Ahora, lo que sí hemos hecho a lo largo de los breves años, en los que se nos ha permitido ‘hacer política’; durante los escasos períodos de nuestra historia que hemos tenido libertad, gozando de derechos y deberes cívicos; de respetar y construir estados constitucionales, que fijaran por escrito todas estas libertades y derechos; ha sido ‘predicar’ en incontables ‘campañas electorales’ las excelencias de nuestros ‘programas’ y de nuestros ‘planes de gobierno’. Añadiendo a estas prédicas muchas gesticulaciones, ‘apariciones’ entre el ‘pueblo soberano’; en grandes ‘escenografías’ diseñadas para ‘impactar’ a los futuros votantes con músicas, luces, bailes con decorados y ‘cartelería’; diseñados como decoraciones teatrales que impactasen en las mentes ingenuas de los electores.
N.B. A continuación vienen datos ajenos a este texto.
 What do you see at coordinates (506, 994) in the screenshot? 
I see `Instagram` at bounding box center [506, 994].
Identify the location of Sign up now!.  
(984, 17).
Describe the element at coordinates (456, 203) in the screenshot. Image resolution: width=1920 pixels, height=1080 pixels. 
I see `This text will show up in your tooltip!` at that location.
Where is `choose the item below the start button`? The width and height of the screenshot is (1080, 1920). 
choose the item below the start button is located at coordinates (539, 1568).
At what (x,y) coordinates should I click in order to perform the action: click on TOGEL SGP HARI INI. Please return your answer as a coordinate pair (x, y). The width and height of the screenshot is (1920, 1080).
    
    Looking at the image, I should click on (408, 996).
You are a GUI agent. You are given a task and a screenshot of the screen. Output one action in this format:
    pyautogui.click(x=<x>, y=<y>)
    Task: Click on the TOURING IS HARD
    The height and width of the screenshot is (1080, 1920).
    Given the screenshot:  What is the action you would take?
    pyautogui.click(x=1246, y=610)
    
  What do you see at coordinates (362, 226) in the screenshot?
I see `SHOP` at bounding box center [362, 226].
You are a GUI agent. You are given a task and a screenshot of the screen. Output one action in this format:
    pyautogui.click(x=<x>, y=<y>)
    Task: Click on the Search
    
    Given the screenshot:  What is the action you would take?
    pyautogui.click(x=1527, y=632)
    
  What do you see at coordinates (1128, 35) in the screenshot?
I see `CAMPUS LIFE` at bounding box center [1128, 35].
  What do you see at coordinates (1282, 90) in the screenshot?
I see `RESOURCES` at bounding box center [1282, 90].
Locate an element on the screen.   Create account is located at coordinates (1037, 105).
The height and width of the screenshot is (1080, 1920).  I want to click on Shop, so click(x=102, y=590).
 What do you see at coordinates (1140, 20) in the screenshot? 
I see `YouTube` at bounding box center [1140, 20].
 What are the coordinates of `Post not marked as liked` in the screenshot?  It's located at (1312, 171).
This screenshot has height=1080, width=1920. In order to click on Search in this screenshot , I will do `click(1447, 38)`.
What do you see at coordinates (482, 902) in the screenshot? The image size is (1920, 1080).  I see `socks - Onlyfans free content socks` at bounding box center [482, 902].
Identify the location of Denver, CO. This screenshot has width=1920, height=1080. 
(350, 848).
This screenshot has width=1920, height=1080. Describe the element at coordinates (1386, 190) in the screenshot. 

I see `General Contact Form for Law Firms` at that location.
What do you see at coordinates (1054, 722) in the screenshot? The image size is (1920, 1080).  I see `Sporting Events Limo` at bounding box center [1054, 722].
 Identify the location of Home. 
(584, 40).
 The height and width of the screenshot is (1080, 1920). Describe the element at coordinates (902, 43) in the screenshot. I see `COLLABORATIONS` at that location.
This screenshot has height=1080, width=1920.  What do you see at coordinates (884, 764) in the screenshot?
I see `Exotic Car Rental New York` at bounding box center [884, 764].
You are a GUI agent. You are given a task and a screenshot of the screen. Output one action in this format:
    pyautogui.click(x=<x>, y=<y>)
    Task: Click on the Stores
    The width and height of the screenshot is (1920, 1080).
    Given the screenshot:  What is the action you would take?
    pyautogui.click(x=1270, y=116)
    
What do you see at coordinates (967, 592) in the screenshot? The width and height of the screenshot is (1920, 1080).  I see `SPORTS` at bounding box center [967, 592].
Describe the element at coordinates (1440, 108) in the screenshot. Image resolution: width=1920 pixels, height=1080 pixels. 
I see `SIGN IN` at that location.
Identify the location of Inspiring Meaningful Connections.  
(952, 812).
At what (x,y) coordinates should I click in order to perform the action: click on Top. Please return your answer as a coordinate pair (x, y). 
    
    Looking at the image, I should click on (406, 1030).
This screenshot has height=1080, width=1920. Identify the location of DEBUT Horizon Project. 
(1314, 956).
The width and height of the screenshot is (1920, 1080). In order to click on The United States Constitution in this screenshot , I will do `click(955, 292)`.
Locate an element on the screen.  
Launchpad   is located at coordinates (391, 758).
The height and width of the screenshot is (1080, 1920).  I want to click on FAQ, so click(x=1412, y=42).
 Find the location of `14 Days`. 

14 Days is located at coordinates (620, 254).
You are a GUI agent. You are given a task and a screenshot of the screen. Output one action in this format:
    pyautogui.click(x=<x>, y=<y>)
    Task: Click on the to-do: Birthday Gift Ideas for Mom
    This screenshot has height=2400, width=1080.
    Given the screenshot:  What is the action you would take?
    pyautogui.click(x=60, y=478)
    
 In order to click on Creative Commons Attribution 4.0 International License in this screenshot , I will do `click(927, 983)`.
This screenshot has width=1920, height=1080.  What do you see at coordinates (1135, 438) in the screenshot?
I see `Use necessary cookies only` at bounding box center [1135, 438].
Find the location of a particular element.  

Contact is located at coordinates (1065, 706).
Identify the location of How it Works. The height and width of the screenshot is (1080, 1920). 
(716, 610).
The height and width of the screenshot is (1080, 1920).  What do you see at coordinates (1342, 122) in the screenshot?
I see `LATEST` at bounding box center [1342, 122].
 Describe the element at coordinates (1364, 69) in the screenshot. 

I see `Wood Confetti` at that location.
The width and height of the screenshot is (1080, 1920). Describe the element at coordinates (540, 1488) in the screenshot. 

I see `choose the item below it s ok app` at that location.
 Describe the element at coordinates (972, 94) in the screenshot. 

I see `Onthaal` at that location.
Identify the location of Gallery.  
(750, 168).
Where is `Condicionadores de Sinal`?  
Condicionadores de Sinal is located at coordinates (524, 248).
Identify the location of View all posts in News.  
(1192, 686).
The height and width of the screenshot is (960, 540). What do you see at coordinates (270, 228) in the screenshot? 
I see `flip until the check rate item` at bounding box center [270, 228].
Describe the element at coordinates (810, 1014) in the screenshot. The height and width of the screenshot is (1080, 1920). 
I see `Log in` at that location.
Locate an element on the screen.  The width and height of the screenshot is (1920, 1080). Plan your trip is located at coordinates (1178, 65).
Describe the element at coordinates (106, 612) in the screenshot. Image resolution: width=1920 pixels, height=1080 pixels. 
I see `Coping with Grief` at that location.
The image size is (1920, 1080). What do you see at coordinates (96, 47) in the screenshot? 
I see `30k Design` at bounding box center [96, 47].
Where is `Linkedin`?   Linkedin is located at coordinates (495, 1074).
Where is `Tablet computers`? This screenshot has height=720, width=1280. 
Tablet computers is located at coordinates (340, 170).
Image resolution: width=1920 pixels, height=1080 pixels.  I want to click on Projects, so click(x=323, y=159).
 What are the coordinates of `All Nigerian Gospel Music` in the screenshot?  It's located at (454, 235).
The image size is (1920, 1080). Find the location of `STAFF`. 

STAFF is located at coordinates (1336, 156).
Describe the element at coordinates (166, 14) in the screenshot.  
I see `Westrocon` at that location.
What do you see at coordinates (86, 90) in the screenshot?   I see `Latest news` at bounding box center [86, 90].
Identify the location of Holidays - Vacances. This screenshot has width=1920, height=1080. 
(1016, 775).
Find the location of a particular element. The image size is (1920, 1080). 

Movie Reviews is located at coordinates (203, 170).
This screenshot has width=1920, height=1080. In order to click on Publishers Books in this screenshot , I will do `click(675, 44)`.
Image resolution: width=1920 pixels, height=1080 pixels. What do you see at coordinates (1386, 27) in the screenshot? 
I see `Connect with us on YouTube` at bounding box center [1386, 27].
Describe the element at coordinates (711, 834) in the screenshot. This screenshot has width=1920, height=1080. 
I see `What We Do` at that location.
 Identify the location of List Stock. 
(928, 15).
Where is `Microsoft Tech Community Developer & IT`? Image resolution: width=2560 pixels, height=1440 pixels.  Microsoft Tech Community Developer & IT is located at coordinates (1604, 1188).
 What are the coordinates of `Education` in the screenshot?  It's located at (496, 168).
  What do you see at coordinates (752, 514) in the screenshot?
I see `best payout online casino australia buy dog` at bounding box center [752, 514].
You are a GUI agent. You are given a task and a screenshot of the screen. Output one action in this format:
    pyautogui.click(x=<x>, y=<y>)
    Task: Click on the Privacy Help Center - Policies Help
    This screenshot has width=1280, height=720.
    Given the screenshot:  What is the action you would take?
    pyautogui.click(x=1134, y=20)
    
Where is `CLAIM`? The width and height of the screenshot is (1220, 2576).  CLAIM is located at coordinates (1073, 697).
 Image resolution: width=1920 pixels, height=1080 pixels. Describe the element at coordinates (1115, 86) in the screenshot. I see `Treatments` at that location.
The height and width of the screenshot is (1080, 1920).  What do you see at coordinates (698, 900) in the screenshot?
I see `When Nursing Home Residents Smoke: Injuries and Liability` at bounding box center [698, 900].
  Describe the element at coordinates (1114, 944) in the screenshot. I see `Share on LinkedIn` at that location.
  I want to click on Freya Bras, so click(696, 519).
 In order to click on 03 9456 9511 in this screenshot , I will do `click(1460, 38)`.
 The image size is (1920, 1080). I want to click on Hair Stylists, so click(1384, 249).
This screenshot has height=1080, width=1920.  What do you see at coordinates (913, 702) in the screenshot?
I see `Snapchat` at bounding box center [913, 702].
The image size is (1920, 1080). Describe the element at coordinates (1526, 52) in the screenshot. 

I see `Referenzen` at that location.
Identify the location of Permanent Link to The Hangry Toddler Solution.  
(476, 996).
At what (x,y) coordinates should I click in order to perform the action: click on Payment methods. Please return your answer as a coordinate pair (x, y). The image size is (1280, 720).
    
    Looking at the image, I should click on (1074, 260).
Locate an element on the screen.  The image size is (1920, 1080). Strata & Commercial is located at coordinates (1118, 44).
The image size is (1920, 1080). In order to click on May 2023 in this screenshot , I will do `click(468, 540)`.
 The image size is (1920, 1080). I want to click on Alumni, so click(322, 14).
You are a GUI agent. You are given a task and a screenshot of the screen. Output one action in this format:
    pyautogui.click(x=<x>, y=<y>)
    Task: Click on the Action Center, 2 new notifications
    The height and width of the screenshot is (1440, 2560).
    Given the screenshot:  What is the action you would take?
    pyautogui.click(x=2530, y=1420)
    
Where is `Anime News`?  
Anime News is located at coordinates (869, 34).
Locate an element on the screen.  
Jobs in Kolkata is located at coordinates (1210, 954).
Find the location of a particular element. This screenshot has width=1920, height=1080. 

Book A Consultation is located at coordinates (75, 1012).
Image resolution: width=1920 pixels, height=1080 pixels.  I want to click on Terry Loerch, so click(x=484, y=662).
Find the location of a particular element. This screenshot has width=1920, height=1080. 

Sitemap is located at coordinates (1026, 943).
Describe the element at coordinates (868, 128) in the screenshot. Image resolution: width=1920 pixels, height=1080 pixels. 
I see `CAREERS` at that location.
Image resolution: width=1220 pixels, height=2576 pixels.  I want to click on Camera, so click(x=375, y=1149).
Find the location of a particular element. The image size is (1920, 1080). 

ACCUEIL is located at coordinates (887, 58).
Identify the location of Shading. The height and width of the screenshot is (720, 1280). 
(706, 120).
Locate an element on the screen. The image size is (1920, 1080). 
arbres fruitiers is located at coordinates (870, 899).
Como en estas ‘comedias’ tan improvisadas no estaban escritos los ‘papeles’ de cada actor, cada uno de los políticos o políticas que saliesen a escena podían gritar lo que se les ocurriera. Algunos --los menos-- se limitaron a recitar lo que les habían escrito sus ‘asesores’; lo que a los ‘politólogos’ y entendidos de ‘los medios’, le pareció aburrido, reiterativo y poco convincente. Por ello, las campañas se animaron con insultos, descalificaciones, acusaciones inventadas ‘in situ’ y otras lindezas y tópicos, de los que siempre se habían usado para acusar y condenar a los enemigos.

Acabado ya el largo periodo de ‘campañas’, promesas, mítines, ‘fake news’ y otras formas de distorsión de la realidad social y política de nuestro ‘Estado de Derecho’; es hora de hacer algunas reflexiones destinadas a un posible ‘propósito de la enmienda’, para desechar de nuestra consciencia nacional la sensación de ‘ridiculez’, de atraso cultural, de olvido del trágico pasado --que ya creíamos superado- y de visión ‘esperpéntica’ de nuestra realidad hispánica; ridiculizada y desmedrada por los mismos ‘elementos ultras’ que pretenden prestigiarla con sus tópicos y anatemas.